One of the worst things that can happen to you on the Internet is that your website is hacked. If that happens you’ll probably panic and, after that, you’ll try to solve the problem as soon as possible. Once you get everything back to normal, usually you ask yourself the typical question: why me?
Before trying to answer the question that heads this post, let’s see in more detail the definition of hacker:
We see that, according to the dictionary, a hacker is someone who hacks into other people’s computer or phone. But the truth is that a hacker is someone who is expert in the use of computer systems and their security. Therefore, a hacker does not have to be someone dangerous or criminal.
The hacker term is differentiated from cracker, more usual and precise if we want to refer to cyber-criminals. In the remainder of the post, I will use the term hacker with the popular semantics of cracker or cyber-criminal, even though we already know now that it is not quite correct.
Reasons Behind a Computer Attack
It’s not personal, it’s just business.
It may seem incredible but if your website was hacked it is very likely that whoever has done so has no personal interest in you. Surely that person does not even know you. As we will see below, the main reasons for a hacker to “work” on your website are others.
You will rarely find out that your website is being hacked. Visiting your website and finding a message from a hacker of strange origin on the main page claiming who knows what… that is becoming more old fashioned nowadays.
Anonymity is much more profitable to the hacker, because if you don’t realize you’ve been hacked, they can continue controlling your website. For what reasons?, you may ask… The answer is very simple. Most attacks today are carried out to monopolize resources that allow hackers to perform larger actions afterwards.
A hacker who is interested in taking down an important website to get his minute of glory will need to hack thousands of webs previously to control their resources and prepare a denial of service attack (causing thousands of servers to try to access the attacked web at the same time, overloading their servers due to huge amounts of parallel requests).
The same occurs when mining cryptocurrencies. Setting up server farms costs a lot of money, so hackers follow a more profitable approach getting control (illegally, of course) of thousands of websites with security problems so that, without you knowing, they use your resources to mine bitcoins, for example.
So, unless you are someone really important, if you have been hacked they have done it for your resources and not for something specific against you.
Proof of Superiority
Hackers will break into your website exploiting a security breach for the simple reason of showing that they can do it.
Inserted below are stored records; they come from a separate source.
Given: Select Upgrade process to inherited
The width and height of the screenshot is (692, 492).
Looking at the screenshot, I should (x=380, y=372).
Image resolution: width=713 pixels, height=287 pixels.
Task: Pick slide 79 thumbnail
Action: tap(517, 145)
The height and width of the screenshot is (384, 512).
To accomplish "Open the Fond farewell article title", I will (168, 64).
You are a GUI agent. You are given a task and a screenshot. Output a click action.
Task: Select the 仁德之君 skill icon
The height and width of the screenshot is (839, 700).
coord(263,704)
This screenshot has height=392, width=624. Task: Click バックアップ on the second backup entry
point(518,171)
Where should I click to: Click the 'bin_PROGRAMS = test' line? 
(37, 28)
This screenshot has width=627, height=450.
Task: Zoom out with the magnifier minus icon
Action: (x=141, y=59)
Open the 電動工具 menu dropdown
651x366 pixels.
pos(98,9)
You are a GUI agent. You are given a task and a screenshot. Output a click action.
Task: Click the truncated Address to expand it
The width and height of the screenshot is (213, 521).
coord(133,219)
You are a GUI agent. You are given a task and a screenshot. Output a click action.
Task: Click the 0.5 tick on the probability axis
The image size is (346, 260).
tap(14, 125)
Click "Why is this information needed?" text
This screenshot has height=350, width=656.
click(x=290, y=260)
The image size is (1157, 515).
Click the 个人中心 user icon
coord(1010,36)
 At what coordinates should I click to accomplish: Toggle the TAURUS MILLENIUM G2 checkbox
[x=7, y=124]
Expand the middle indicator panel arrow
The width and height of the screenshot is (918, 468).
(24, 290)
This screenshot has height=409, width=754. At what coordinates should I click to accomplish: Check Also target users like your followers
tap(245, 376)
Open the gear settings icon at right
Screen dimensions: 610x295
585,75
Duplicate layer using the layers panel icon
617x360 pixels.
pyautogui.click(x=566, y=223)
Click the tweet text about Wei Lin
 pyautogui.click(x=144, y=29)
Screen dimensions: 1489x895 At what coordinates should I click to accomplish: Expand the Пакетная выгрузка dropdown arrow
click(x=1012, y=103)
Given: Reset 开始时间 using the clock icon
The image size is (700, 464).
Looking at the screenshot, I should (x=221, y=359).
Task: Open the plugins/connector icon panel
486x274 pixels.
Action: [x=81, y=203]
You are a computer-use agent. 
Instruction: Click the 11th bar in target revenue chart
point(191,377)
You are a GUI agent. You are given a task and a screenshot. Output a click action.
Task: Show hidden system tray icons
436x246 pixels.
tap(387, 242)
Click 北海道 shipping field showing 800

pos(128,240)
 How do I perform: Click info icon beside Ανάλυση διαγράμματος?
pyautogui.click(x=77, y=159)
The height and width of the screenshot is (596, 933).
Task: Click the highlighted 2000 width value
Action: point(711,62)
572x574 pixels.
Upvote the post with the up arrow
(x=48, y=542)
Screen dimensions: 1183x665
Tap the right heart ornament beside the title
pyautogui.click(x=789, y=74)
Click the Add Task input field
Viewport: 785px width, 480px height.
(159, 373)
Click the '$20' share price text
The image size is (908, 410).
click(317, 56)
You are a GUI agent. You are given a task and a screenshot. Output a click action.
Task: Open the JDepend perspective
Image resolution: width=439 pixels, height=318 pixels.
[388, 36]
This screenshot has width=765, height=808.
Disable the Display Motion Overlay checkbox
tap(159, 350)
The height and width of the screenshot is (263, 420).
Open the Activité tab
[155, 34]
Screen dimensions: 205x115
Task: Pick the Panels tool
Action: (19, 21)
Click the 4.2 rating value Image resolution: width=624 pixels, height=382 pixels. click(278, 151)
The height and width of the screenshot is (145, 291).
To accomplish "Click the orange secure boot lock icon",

This is something that has been happening since the beginning of the Internet.
To make a name on the web, many tried to hack computer systems of outstanding importance. I am referring to a wide range of systems, from government-related to the latest smartphone that goes on sale.
Everyone is aware of the interest of large companies to recruit these security experts in their staff so that they end up putting their knowledge at their service. Hence, many hackers want to get a name on the web by detecting and reporting security breaches.
Cyber Activism or Hacktivism
Freedom of information, the fight against censorship, climate change, political ideas… any topic that generates some controversy may be the motivation for a team of hackers to decide to carry out an attack to a web.
Even when looking for documentation for this article I found concepts as surprising as crime as a service. It refers to being able to hire the services of a team of hackers to perform the cyber attack you want. You just have to do a search in the traditional media to find the most curious headlines.
Finally, the main reason for most large-scale cyber attacks is none other than money. We are already used to see in media news about data breaches in systems with thousands of users. These data can include email addresses and passwords, or even information about credit cards. And all this can be sold online.
It’s interesting to take a look at this website where you can enter your email address and you will see in how many security breaches your data has been leaked at some time. Incredible!
What is clear is that nobody is interested in being hacked. To avoid falling into the networks of hackers remember to keep your site up-to-date, follow best practices on management and maintenance of your website and, if in spite of this you end up being hacked, have backups ready to be able to revert the situation as soon as possible.
In the end, if you have an alarm in your house because you want to protect your valuables from robbers, you should do the same with your website if it has content and valuable data. Trying to save money in this can be very expensive afterwards.